Feb 25, 2021   |   Borgen

"In response to [organic agriculture] obstacles, the Dartmouth Humanitarian Engineers (DHE) undertook the Compost Tea Project. DHE is a student group at Dartmouth College dedicated to humanitarian aid projects," reports Borgen. "Compost tea extracts microorganisms and soluble nutrients from small amounts of compost steeped in water. It introduces the benefits of compost to farming systems but requires far less in quantity. This, in turn, saves farmers time and labor.

"Compost tea systems existed before the DHE adopted the Compost Tea Project as a key component of organic hydroponic agriculture. Jack Sadoff ['21], a Dartmouth College student in the class of 2021 and a member of the Compost Tea Project team, spoke with The Borgen Project. He explained that the DHE’s goal was to 'boil down' existing compost tea systems into an affordable practice that is 'easy for anybody to use whether it’s for their own backyard garden or supplying larger farms.'

"The compost tea process takes fewer than three days and two cups of fertilizer. To create its compost tea system, the DHE attaches an aquarium pump to the bottom of a bucket and fits a PVC pipe perpendicular to the base. Team members fill the bucket with water, throw in a couple of handfuls of compost and turn on the aquarium pump to aerate the system. Nutrients seep out of the organic material and create organic liquid fertilizer that can be used to water crops. Sadoff says the materials used to create the system only costs around $50-75 at a typical home improvement or pet store.

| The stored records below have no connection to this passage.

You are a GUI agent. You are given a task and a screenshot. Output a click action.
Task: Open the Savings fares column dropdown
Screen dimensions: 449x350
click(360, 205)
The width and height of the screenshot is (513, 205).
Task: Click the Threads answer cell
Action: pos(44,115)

"In the course of the Compost Tea project, the DHE collaborated with an NGO in Quito, Ecuador called ConQuito. ConQuito supports sustainable economic growth in its namesake city and surrounding areas. The organization promotes food growth in urban areas as a means to make fresh and healthy food accessible, generate income and employment and promote environmental management. Students on the Compost Tea Project team traveled to Ecuador with their system and introduced it to farms associated with ConQuito.

"The Compost Tea Project struggles to tweak its system to use materials locally available to low-income and rural farmers. Distribution logistics also pose a challenge to the team. 'I think actually a pretty big trend across… humanitarian engineering projects is you deliver these products into an environment where they’re needed, but the need’s not super obvious or the people aren’t adequately educated on how to use it or how to maintain it,' says Sadoff."